Recovery & Aftercare
  • It is important you maintain a good fluid intake (~ 2L/day) for a few weeks. Water is best. Alcohol is acceptable in moderation after you finish your post-operative antibiotics.
  • It is very normal to see small amounts of blood in the urine for the first few weeks.
  • Around 7-10 days after prostate surgery, some debris may come through when you pass urine as the “internal scabs” lift off. If worrisome bleeding does occur and persists, please contact Dr Symons or the hospital where you were operated on.
  • It is important to remember that despite TURP treatment being a keyhole procedure, it is still an operative procedure on the prostate gland, which is surrounded by a rich blood supply. Haemorrhage, or fresh bleeding from the prostatic cavity, is a rare but potential complication of prostate surgery, even if there has been little blood following the operation. This can particularly occur if you do not give your body time to heal. So …. take it easy and avoid strenuous activity (e.g. golf, running, cycling, going to the gym, lawn mowing, etc…) for the first 4-6 weeks after surgery.

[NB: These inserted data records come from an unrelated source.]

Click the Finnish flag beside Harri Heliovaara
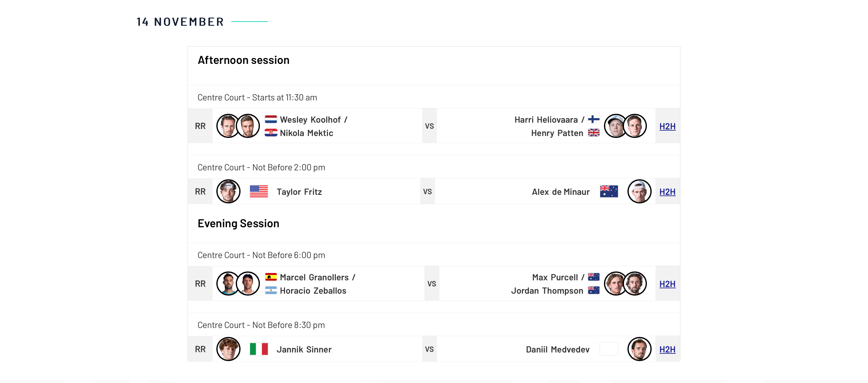 pos(594,119)
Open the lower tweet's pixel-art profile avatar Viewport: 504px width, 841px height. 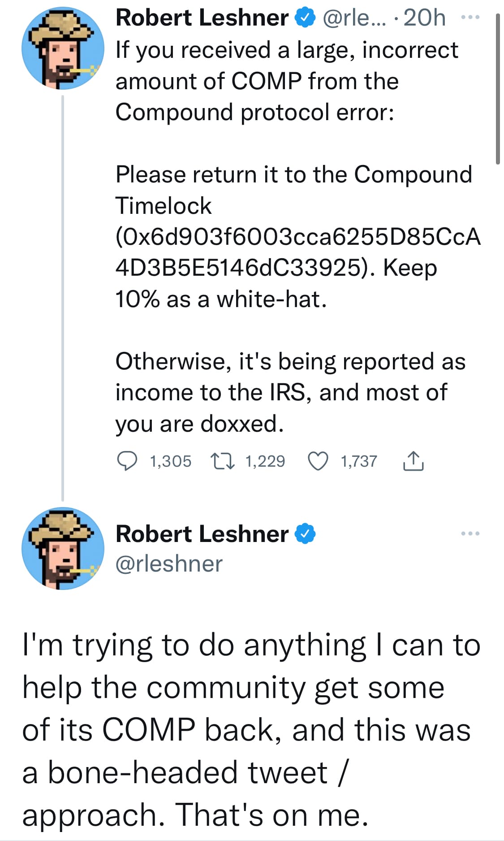[63, 548]
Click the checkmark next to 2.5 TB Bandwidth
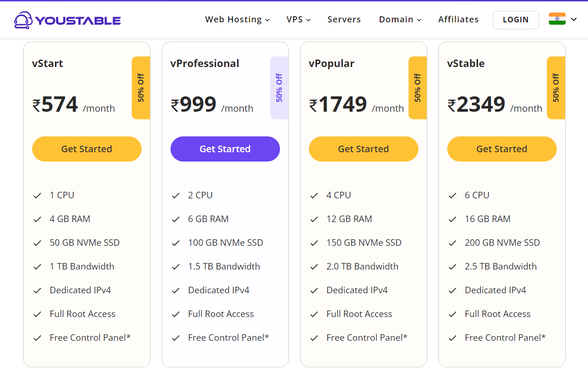The image size is (588, 371). click(452, 267)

  • Avoid constipation and straining to pass stool. Similar to heavy lifting, this will increase your blood pressure and increased the risk of bleeding.
  • Sexual activity may be resumed around 2 weeks after surgery, and once the urine colour has returned to normal. Though TURP treatment doesn’t alter the muscles involved with orgasm, the volume of ejaculatory emission may be reduced due to a decrease in the volume of gland tissue. In men who need a more traditional TURP (non-ejaculation preserving), it is common for there to be NO emission after orgasm.

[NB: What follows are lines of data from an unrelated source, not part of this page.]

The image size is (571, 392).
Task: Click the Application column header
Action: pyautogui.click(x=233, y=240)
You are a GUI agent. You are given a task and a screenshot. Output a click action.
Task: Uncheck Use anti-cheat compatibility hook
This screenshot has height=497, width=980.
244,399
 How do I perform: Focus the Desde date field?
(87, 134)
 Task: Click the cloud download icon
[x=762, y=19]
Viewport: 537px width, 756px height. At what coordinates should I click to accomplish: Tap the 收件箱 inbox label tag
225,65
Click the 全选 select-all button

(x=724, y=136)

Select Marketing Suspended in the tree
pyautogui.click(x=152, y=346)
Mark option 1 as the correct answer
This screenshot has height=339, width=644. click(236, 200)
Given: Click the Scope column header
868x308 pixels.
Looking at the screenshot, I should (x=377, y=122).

  • Whilst you can resume driving the day after you discharge from hospital, urinary urgency may be a feature in some men, so careful planning is needed for the first week or so.
Things to do prior to Admission
  • Please bring to hospital any regular medications that you are on, ideally in their original packaging.
  • Please notify Dr Symons or SydneyUro if there is are any changes in your health before your operation, or if new medication is started.
  • Please notify Dr Symons if you are still required to take blood thinning medication.
  • Please discontinue Fish Oil or other herbal medicines, as these can interfere with anaesthesia and increase bleeding risks.
  • Keep your bowels regular. Increase water intake if required. Dr Symons can start patients on medication to assist with this in hospital.
  • Consider if any support or equipment may be need during your recovery period at home.
  • Depending upon your living arrangements, it may be helpful to have a few prepared meals at home for when you return home.
  • Please consider your mode of transport for going home before arrival to hospital, as you will not be able to safely drive yourself for 24 hours after the procedure.